Wide Sargasso Sea • Jean Rhys • 1966
Probably my favourite novel. In her moody, beautiful way, Rhys creates an anti-colonial, feminist answer to Charlotte Brontë’s novel Jane Eyre. It turns out the madwoman in the attic was a beautiful heiress; both she and the Jamaican heat are way too much for Rochester to handle.
New City Lit interviews writer Rebecca Morgan about her new book Oh You Robot Saints!
I was intrigued with how the collection begins with poems about imagined robots and historic attempts at robots mimicking living things, and how it segues into later poems where the human body acts like a machine. Tell me how you started to make that parallel.
Your question immediately makes me think of this line in “Jane Eyre”: “Do you think I am an automaton?—a machine without feelings?” And of course, before that, we have Descartes to thank for the metaphor of living beings as machines. Yet we live in a time in which the metaphors of past thinkers and writers are reshaped by the realities of twenty-first-century technology: our bodies are both “like” machines, while sometimes being part machine, and we live in fear of being replaced by machines. If our bodies are like machines, and can even be machines, what is it that continues to differentiate us, animate us? (Tara Betts)
The Blunder of the Day Award goes to... Telegraph India.

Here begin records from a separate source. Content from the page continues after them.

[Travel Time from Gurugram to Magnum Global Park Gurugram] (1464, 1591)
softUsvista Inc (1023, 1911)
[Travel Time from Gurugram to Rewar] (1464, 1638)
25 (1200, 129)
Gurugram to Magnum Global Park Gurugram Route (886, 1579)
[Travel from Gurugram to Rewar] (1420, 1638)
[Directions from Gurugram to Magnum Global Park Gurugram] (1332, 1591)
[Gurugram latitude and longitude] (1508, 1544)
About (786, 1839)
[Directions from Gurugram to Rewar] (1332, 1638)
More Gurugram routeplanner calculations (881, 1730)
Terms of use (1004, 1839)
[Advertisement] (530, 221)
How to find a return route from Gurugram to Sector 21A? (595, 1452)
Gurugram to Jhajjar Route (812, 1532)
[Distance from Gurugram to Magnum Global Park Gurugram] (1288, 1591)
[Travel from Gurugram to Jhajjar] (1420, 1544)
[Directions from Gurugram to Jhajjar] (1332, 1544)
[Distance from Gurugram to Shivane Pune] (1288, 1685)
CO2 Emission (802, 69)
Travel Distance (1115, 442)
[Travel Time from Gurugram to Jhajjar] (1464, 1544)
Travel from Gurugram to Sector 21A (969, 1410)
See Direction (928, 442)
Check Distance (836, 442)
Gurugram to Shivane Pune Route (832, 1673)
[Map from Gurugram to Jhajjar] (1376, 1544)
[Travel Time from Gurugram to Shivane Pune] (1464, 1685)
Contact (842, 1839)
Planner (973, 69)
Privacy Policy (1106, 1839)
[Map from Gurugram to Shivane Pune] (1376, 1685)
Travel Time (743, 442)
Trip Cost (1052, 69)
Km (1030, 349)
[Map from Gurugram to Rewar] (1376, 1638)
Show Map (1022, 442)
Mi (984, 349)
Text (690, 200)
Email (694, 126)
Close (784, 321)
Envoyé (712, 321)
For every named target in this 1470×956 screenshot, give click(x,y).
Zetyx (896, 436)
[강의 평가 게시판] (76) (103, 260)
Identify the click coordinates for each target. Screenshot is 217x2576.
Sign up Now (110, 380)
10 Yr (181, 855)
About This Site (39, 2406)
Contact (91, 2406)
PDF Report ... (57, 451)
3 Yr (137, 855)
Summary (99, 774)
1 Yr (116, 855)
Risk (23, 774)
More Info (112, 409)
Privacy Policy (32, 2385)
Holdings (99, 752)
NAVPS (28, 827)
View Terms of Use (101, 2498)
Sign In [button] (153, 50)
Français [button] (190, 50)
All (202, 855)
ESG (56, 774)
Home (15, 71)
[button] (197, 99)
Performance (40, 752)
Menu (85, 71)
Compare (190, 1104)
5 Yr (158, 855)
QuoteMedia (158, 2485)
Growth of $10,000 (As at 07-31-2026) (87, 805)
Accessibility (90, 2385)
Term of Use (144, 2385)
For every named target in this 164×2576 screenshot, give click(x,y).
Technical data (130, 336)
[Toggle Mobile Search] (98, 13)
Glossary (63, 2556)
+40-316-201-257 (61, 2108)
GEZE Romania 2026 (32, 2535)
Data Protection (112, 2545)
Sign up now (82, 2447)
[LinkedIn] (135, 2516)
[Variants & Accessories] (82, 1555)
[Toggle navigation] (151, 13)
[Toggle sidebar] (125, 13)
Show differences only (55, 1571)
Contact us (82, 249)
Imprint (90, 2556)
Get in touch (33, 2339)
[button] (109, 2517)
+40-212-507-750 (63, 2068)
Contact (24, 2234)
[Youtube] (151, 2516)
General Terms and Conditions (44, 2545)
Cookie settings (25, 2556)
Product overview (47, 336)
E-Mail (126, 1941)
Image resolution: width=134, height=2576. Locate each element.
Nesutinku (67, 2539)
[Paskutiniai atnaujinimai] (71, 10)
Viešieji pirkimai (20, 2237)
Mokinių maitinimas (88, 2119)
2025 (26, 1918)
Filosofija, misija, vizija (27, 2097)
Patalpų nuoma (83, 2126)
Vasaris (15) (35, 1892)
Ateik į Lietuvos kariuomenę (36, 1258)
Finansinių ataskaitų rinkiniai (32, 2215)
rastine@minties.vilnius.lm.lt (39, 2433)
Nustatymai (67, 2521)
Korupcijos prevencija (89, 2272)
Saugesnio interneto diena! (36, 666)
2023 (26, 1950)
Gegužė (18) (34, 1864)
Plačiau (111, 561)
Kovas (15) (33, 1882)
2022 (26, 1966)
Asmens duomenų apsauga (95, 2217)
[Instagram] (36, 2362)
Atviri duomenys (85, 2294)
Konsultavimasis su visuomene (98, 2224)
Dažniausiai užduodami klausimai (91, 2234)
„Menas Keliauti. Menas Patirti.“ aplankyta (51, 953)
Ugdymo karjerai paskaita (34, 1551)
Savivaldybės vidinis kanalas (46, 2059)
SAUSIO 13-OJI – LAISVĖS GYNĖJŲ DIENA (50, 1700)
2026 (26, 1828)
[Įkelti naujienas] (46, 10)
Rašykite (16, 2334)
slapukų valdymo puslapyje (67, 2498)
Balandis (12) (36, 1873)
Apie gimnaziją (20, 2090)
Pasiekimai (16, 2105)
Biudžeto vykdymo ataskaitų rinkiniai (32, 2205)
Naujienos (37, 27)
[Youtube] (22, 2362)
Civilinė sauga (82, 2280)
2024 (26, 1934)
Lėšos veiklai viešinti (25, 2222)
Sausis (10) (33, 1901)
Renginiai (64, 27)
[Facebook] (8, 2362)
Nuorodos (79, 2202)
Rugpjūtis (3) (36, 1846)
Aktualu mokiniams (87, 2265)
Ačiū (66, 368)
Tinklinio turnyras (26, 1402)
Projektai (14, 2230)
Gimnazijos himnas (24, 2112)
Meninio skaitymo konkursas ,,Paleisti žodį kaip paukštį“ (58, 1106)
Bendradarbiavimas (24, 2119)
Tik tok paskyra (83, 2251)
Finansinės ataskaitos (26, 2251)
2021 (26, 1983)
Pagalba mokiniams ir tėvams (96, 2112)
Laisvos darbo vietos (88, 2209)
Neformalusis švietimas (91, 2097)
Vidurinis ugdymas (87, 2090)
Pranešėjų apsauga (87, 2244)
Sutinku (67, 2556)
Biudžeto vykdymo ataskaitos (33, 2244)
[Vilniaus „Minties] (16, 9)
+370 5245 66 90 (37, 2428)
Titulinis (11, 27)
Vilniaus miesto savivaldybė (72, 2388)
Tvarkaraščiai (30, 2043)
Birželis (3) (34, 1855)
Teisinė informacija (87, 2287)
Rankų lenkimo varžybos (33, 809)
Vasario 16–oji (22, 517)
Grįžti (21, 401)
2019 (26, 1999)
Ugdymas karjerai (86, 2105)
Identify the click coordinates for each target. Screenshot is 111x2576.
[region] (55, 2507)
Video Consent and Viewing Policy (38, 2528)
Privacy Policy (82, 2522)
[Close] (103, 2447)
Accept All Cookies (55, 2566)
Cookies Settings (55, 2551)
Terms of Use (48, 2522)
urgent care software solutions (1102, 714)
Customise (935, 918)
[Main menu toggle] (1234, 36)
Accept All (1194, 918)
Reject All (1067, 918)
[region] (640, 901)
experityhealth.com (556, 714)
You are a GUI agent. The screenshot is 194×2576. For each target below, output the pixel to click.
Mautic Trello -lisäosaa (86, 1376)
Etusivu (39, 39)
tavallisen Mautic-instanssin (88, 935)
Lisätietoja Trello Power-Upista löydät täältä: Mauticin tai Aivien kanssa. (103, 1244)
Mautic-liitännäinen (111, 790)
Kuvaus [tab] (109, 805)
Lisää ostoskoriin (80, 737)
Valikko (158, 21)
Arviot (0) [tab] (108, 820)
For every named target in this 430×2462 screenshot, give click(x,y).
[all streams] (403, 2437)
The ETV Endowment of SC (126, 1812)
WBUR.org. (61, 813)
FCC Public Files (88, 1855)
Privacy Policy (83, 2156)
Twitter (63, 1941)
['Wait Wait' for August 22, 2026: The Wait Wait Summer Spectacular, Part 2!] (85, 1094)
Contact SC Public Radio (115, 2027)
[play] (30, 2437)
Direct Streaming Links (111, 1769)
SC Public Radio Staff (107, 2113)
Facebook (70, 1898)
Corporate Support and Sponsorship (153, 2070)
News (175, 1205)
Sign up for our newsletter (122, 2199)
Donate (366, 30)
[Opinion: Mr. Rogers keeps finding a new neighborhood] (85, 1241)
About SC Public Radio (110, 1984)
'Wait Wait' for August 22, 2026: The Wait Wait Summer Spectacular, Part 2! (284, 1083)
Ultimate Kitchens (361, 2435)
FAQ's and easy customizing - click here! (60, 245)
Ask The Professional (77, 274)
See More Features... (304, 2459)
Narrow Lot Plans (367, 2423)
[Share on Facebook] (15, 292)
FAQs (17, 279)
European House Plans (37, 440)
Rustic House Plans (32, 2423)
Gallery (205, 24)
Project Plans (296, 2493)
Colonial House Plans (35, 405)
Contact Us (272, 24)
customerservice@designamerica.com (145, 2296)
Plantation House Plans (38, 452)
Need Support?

In Emily Brontë’s Jane Eyre, Helen Burns dies of consumption after being quarantined for some time. Later, we are told about how Bertha Mason is kept in confinement owing to a mysterious affliction — a mental illness. Critical enquiries have uncovered the possibility of her ‘madness’ stemming from her captivity, as opposed to Edward Rochester’s argument that she was kept in captivity on account of her illness. (Ipshita Nath)
In a review of Jane Healey's latest paperback release, Herald Scotland states that she was 'apparently, named after Jane Eyre'. FarOut Magazine lists 'The 5 songs that changed Vampire Weekend’s Ezra Koenig’s life' and one of them is Wuthering Heights by Kate Bush. Fashion Network (Portugal) is reminded of Wuthering Heights by Molly Goddard's new fashion collection. Finally, the Brussels Brontë Blog features a recent Zoom talk for the group: 'Angel in the House … or Angel in Heaven? How the patriarchy operated in Victorian England — with illustrations from the visual and verbal culture of the period' by Brian Holland.